The Omnibus Agreement addresses the shutdown of the five GWF petroleum coke facilities and the termination of the existing QF PPAs. The Omnibus Agreement provides for termination of the QF PPAs when certain conditions precedent are satisfied, addresses payment obligations and requirements under the QF PPAs before a Commission decision on this Application becomes final and non-appealable, and requires certain actions by GWF once a Commission decision on this application becomes final and non-appealable. A summary of the Omnibus Agreement is included as Confidential Exhibit A to PG&E's application, and a copy of the Omnibus Agreement is attached as Confidential Exhibit B to PG&E's application.

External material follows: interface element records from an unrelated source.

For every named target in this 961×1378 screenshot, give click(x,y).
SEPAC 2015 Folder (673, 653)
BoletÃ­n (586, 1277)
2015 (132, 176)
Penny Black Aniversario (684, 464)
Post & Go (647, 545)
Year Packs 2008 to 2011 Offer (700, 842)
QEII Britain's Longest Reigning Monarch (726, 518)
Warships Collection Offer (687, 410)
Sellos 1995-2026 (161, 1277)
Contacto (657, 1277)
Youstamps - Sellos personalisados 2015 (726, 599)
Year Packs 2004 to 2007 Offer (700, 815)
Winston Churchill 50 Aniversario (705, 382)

Under the Peaker PPAs, PG&E will have the ability to dispatch two reliable and operationally flexible CTs. GWF will continue to own and operate the facilities, and energy from these facilities will be purchased by PG&E over a 10-year period beginning January 1, 2013. PG&E will have full dispatch rights over the facilities during that period, and says it will utilize the units to help ensure system reliability and to help integrate a growing amount of intermittent renewable resources. The Peaker PPAs are fuel conversion agreements under which PG&E will pay for the fuel and arrange to make it available at the project. GWF will then be paid to convert that fuel into energy. Copies of the Peaker PPAs are attached as Confidential Exhibits C and D and are summarized in Confidential Exhibit A to PG&E's application.

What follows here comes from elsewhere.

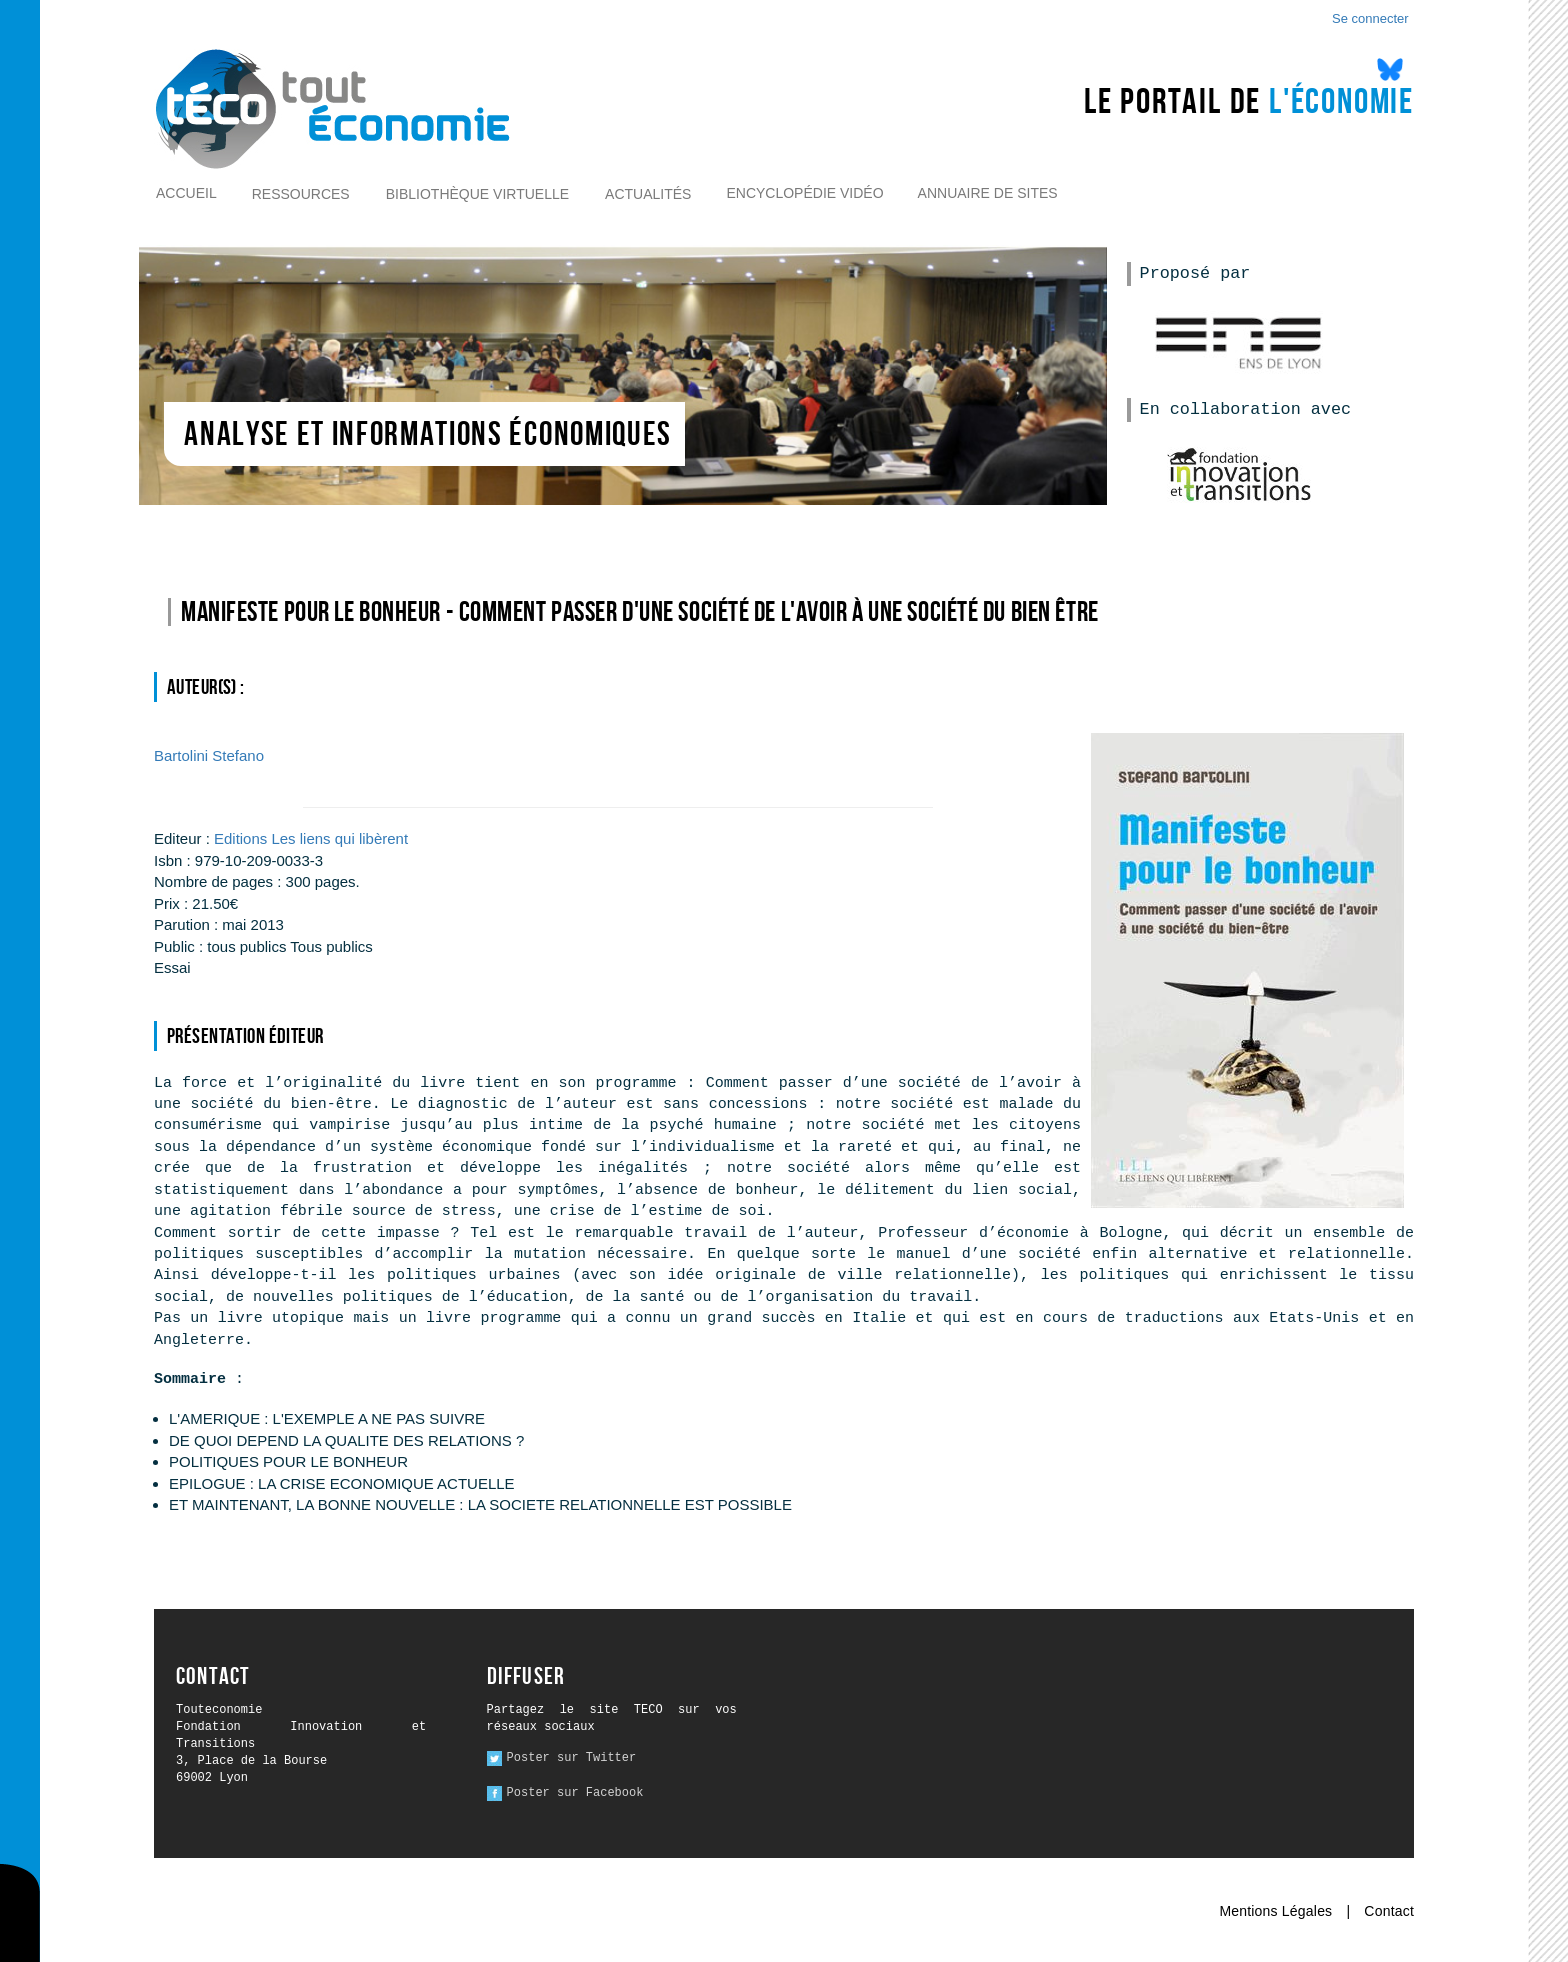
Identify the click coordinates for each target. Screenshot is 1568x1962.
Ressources (301, 194)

On September 21, 2011, Administrative Law Judge (ALJ) Gamson issued a ruling seeking more detail on a number of contentions in the application. PG&E filed its response on September 23, 2011. On November 1, 2011, ALJ Gamson issued a second ruling seeking further information. PG&E filed its response on November 10, 2011. On December 16, 2011 a Scoping Memo was issued. The Scoping Memo provided that Division of Ratepayer Advocates (DRA) and Robert Sarvey would be parties to the proceeding, in response to late-filed requests. The Scoping Memo scheduled an evidentiary hearing, which was held on January 6, 2012. PG&E, DRA and Robert Sarvey filed briefs on January 13, 2012.